Turns out she’s quite rare: Across the U.S., just 58 Latinx women founders have raised over $1 million in venture funding, according to a new report from digitalundivided’s ProjectDiane called The State of Latinx Women Founders. What’s more: Across the U.S., only 107 Latinx women founders have raised venture funding of any level across the U.S., and in Miami, where Hispanics are the majority, just 4 (yes, four) companies have.
Now if you are adding up with your fingers like I am and it seems like that number has to be low, you may be right. The ProjectDiane 2018 research team, which culled Crunchbase, Pitchbook, Mattermark and other databases as well as reaching out to entrepreneurial organizations, stresses that this is a baseline report and asks Latinx women founders to get counted by entering their information here.
ProjectDiane’s database includes companies that received VC funding or angel funding through a network. Some of the companies I counted, for example, may be self-funded or funded by an individual angel or friends & family and therefore not included in this dataset.
Here are a few additional statistics from the new report:

  • VCs poured more than $1.9 billion in women-led startups representing all ethnicities in 2017, yet this represents just 2.2% of the total VC pie.
  • Latinx women-led startups raised only 0.4% of the over $400 billion dollars in venture capital received by startups in the past 10 years.
  • Although Latinx women are 17.1% of the U.S. women’s population, less than 2% of women-led startups are led by Latinx women.
  • Startups from Miami, the most Hispanic of all the areas studied, show the tiniest portion of funding. The four founders from Miami represent just 0.01% of all venture funding in the last 10 years. (It’s worth noting that the Miami metro area receives a tiny sliver —under 2 percent — of the entire venture capital pie as well).
  • 60% of funded Latinx founders hail from two states: California and New York, and those in New York raised more on average than their counterparts in California. Less than 17% of them have participated in top-pier accelerators.

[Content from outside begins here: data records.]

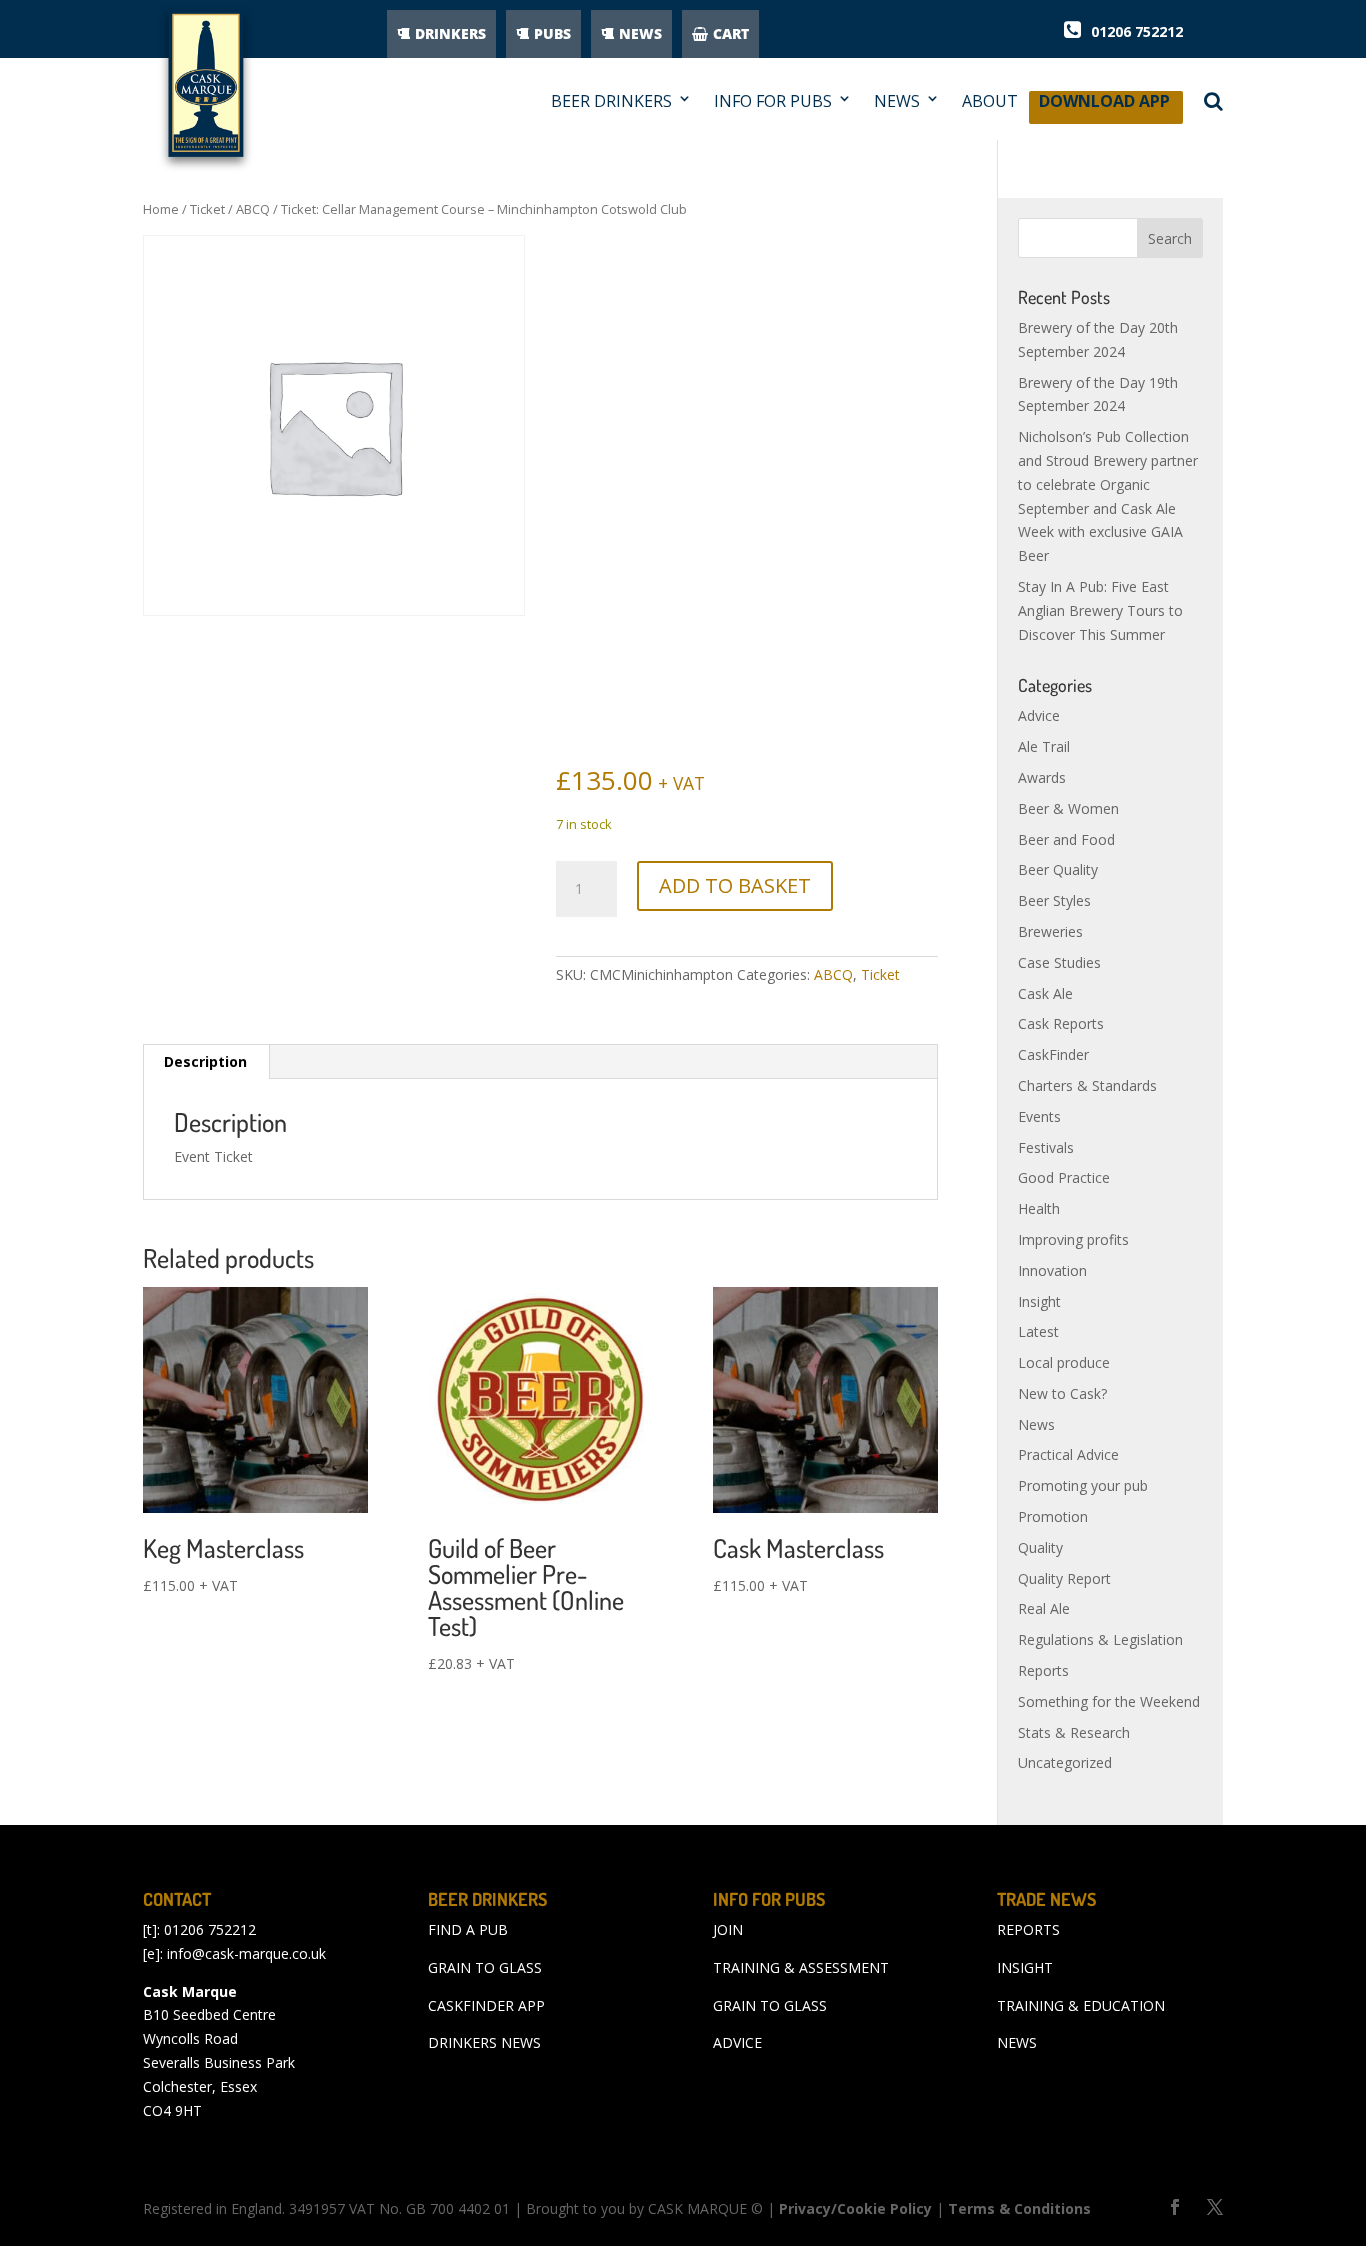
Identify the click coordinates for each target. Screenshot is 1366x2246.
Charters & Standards (1087, 1085)
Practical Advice (1068, 1454)
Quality (1040, 1547)
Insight (1039, 1301)
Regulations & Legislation (1100, 1639)
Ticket (207, 209)
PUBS (552, 33)
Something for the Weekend (1109, 1701)
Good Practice (1064, 1177)
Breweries (1050, 931)
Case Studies (1059, 962)
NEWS (640, 33)
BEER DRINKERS (611, 101)
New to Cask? (1062, 1393)
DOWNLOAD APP (1104, 106)
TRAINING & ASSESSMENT (801, 1967)
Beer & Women (1068, 808)
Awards (1042, 777)
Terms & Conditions (1019, 2208)
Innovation (1052, 1270)
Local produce (1064, 1362)
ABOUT (990, 101)
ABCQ (253, 209)
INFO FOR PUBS (773, 101)
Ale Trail (1044, 746)
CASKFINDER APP (486, 2005)
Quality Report (1064, 1578)
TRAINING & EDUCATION (1081, 2005)
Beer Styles (1054, 900)
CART (731, 33)
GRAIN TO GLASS (485, 1967)
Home (161, 209)
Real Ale (1044, 1608)
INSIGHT (1025, 1967)
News (1036, 1424)
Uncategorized (1065, 1762)
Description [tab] (205, 1061)
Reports (1043, 1670)
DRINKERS (450, 33)
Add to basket (735, 885)
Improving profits (1073, 1239)
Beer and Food (1066, 839)
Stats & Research (1074, 1732)
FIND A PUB (468, 1929)
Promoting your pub (1083, 1485)
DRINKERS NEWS (484, 2042)
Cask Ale (1045, 993)
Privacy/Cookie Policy (855, 2208)
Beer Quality (1058, 869)
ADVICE (737, 2042)
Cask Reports (1061, 1023)
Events (1039, 1116)
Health (1039, 1208)
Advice (1039, 715)
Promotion (1053, 1516)
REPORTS (1028, 1929)
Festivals (1046, 1147)
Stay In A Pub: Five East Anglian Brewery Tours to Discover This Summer (1100, 610)
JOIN (728, 1929)
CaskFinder (1053, 1054)
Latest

In 2016, digitalundivided’s ProjectDiane unleashed a baseline report on the funding levels of black female founders — what it called “the real unicorns of tech” — and the numbers were even bleaker. At the time, just 84 black women founders had raised venture capital and just 11 of them had raised more than $1 million. Since the initial study, digitalundivided says, while still too low, the number of founders has grown to 227 and the amount raised increased from $50 million in 2016 to $250 million in 2017. ProjectDiane plans to release demographic studies on the state of black and Latinx women founders biennially.
To be sure, there is work to do. And I don’t have to get preachy this time — the study does that.
Among the recommendations: Create more pipelines into the ecosystems for black and Latinx female founders. Miami is making strides in this with resources such as the Babson WINLab for female founders, Blacktech Week and Digital Grass among many others. Another one: Lure them from the big (and more expensive) cities; more than a third are located in San Francisco and New York City, for instance. Resilience, coachability and ability to pivot factor into the success of diverse founders more than technical expertise (Less than half of the Latinx women founders in ProjectDiane’s database worked in tech companies). And lastly, digitalundivided suggests, support the startup ecosystem through participating in startups, mentoring and investing.